Чтобы ответить на этот вопрос, нам нужно рассмотреть обстоятельства (механизм) совершения преступления. Они, как уже говорилось, в общем были известны с самого начала и многократно описаны.
1 декабря 1934 г. в пятом часу вечера Киров приехал к себе на работу в Смольный, где должно было состояться собрание актива. Когда он шёл по коридору в свой кабинет, его охранник Борисов не то отстал, не то куда-то отлучился. В этот момент работники, находившиеся в соседних кабинетах, услышали выстрелы. Выбежав в коридор, они увидели там смертельно раненного Кирова. Рядом с ним на полу с револьвером в руке бился в истерике Николаев. Он не пытался бежать и не отрицал своей вины. Впоследствии экспертиза установила, что смерть Кирова наступила от огнестрельного ранения с близкого расстояния в область затылка. Выстрел был произведён из револьвера системы «наган», принадлежавшего Николаеву.

(Строки с указаниями на текст и элементы)
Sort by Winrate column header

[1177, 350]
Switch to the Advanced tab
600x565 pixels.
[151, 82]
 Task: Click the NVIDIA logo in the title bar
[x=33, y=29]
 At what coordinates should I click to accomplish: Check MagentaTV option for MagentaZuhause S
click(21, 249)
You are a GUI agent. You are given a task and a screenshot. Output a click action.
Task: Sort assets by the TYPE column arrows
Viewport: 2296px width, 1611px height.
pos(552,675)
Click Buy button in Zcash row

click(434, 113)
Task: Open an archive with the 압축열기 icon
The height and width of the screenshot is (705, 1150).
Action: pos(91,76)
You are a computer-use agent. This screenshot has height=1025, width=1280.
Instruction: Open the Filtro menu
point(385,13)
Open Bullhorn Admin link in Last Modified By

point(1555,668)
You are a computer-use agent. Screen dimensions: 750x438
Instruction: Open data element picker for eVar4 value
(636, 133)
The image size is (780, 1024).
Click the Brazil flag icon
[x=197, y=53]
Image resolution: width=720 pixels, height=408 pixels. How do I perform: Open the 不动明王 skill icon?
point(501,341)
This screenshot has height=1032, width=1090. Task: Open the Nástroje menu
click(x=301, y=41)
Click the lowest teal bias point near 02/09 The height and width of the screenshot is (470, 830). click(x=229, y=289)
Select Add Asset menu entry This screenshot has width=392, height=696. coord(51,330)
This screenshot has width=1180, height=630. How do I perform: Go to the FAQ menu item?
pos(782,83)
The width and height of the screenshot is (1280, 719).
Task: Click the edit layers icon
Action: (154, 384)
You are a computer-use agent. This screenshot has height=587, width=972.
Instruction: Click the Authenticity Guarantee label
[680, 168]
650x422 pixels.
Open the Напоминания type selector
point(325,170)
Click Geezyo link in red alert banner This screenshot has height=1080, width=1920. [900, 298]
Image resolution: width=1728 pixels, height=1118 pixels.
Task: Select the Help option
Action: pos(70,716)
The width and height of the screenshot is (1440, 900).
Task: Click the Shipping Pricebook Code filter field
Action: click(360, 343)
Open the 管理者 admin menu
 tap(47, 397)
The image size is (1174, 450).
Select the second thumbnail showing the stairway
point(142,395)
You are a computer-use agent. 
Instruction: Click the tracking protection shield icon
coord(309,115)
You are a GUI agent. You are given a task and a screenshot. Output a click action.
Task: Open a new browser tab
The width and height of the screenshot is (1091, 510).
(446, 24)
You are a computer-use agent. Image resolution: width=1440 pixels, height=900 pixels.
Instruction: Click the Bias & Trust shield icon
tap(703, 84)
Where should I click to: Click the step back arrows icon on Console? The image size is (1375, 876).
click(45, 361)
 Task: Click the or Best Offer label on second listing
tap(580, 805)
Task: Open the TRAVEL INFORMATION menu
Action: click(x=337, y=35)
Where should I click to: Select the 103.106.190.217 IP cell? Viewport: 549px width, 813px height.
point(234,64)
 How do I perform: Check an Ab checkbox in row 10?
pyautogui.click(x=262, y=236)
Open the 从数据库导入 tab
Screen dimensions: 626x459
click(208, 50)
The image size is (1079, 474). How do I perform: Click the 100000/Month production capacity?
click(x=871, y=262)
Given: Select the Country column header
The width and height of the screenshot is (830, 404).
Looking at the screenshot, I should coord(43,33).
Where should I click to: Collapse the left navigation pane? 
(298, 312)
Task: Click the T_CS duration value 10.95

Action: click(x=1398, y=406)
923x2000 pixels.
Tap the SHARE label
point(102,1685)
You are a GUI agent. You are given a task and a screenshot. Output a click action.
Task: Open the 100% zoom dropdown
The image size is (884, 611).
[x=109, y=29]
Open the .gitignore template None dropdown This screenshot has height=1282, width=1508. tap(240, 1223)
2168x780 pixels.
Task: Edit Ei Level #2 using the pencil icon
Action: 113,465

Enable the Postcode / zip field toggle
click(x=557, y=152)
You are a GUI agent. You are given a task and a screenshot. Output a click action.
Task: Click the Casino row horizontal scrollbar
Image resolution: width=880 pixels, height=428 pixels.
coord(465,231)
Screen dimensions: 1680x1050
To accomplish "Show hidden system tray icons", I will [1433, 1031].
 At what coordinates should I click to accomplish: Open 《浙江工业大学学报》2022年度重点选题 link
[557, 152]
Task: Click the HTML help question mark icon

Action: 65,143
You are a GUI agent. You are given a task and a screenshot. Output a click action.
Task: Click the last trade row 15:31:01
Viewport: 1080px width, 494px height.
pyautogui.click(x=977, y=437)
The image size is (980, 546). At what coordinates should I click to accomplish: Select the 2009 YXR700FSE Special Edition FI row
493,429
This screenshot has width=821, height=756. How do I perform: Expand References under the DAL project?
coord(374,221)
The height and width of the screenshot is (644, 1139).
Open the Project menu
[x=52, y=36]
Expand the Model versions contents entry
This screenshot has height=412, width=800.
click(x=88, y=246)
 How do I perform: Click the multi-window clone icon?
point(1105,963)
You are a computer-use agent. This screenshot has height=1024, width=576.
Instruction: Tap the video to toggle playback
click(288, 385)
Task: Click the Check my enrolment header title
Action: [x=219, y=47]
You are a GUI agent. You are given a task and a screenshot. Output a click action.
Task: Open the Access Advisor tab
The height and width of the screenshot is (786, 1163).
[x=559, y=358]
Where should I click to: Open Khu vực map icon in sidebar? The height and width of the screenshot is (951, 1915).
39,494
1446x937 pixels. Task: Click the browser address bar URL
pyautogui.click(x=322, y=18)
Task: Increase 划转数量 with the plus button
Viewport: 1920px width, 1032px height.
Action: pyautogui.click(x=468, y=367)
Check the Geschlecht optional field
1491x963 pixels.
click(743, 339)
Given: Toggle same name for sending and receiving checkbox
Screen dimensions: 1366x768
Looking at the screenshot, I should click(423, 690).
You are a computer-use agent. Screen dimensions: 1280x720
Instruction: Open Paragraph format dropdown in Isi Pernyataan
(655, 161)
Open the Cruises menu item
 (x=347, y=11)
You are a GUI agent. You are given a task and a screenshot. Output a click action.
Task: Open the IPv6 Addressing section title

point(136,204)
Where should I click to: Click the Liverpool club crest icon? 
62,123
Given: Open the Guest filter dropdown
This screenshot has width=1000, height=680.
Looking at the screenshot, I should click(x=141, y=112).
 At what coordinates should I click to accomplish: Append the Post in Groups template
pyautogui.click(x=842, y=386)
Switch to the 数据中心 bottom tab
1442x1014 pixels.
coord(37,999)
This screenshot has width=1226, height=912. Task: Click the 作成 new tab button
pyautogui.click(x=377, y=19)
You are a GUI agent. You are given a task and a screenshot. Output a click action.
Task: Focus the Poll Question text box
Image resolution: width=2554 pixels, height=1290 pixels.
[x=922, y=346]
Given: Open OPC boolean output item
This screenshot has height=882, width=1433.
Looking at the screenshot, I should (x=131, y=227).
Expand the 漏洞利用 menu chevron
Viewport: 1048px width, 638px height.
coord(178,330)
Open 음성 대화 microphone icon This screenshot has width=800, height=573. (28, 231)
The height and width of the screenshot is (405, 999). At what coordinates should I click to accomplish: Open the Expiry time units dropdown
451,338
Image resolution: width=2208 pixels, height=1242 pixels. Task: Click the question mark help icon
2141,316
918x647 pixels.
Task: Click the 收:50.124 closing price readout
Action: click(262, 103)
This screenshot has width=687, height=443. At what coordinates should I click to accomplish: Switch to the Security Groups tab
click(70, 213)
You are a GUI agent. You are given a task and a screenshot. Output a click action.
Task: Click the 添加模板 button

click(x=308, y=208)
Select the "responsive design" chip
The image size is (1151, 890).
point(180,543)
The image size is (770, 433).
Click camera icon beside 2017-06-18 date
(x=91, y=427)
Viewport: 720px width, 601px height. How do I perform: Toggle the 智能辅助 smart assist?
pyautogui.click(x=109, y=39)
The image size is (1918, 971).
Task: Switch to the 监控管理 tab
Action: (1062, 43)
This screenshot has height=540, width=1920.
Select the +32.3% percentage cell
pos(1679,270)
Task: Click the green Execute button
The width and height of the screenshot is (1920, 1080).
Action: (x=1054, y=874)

**ЗАДАНИЕ**.
Замените в тексте об убийстве Кирова «преступления» на «убийства» и приведите фрагмент, который начинается словами «Чтобы ответить на» и заканчивается словами «и многократно описаны.».

**ОТВЕТ**.
Чтобы ответить на этот вопрос, нам нужно рассмотреть обстоятельства (механизм) совершения убийства. Они, как уже говорилось, в общем были известны с самого начала и многократно описаны.